SOURCE DATA:
_____
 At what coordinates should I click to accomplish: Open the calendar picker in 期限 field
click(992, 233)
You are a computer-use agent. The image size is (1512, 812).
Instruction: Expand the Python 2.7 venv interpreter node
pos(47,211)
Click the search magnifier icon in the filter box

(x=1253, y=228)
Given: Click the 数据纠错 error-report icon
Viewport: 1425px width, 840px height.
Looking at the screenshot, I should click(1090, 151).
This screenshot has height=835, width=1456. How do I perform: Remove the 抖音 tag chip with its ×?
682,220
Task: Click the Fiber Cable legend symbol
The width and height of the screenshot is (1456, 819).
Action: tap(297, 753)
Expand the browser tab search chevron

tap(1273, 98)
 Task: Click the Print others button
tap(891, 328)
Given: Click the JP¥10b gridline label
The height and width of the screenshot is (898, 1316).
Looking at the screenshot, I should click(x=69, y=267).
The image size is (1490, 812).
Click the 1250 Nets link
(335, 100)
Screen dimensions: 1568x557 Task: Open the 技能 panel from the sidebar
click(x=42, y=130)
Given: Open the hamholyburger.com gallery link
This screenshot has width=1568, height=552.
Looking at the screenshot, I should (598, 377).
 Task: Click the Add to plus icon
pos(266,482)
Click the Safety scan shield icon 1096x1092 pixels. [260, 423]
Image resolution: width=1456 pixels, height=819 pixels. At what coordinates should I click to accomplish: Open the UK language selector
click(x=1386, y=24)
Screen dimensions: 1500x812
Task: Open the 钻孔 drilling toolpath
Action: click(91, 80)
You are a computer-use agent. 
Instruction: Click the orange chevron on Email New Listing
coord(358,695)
_____
WHAT IS EXPECTED:
The reply should consist of all the records, repeated exactly.

EXERCISE RESULT:
 At what coordinates should I click to accomplish: Open the calendar picker in 期限 field
click(992, 233)
You are a computer-use agent. The image size is (1512, 812).
Instruction: Expand the Python 2.7 venv interpreter node
pos(47,211)
Click the search magnifier icon in the filter box

(x=1253, y=228)
Given: Click the 数据纠错 error-report icon
Viewport: 1425px width, 840px height.
Looking at the screenshot, I should click(1090, 151).
This screenshot has height=835, width=1456. How do I perform: Remove the 抖音 tag chip with its ×?
682,220
Task: Click the Fiber Cable legend symbol
The width and height of the screenshot is (1456, 819).
Action: tap(297, 753)
Expand the browser tab search chevron

tap(1273, 98)
 Task: Click the Print others button
tap(891, 328)
Given: Click the JP¥10b gridline label
The height and width of the screenshot is (898, 1316).
Looking at the screenshot, I should click(x=69, y=267).
The image size is (1490, 812).
Click the 1250 Nets link
(335, 100)
Screen dimensions: 1568x557 Task: Open the 技能 panel from the sidebar
click(x=42, y=130)
Given: Open the hamholyburger.com gallery link
This screenshot has width=1568, height=552.
Looking at the screenshot, I should (598, 377).
 Task: Click the Add to plus icon
pos(266,482)
Click the Safety scan shield icon 1096x1092 pixels. [260, 423]
Image resolution: width=1456 pixels, height=819 pixels. At what coordinates should I click to accomplish: Open the UK language selector
click(x=1386, y=24)
Screen dimensions: 1500x812
Task: Open the 钻孔 drilling toolpath
Action: click(91, 80)
You are a computer-use agent. 
Instruction: Click the orange chevron on Email New Listing
coord(358,695)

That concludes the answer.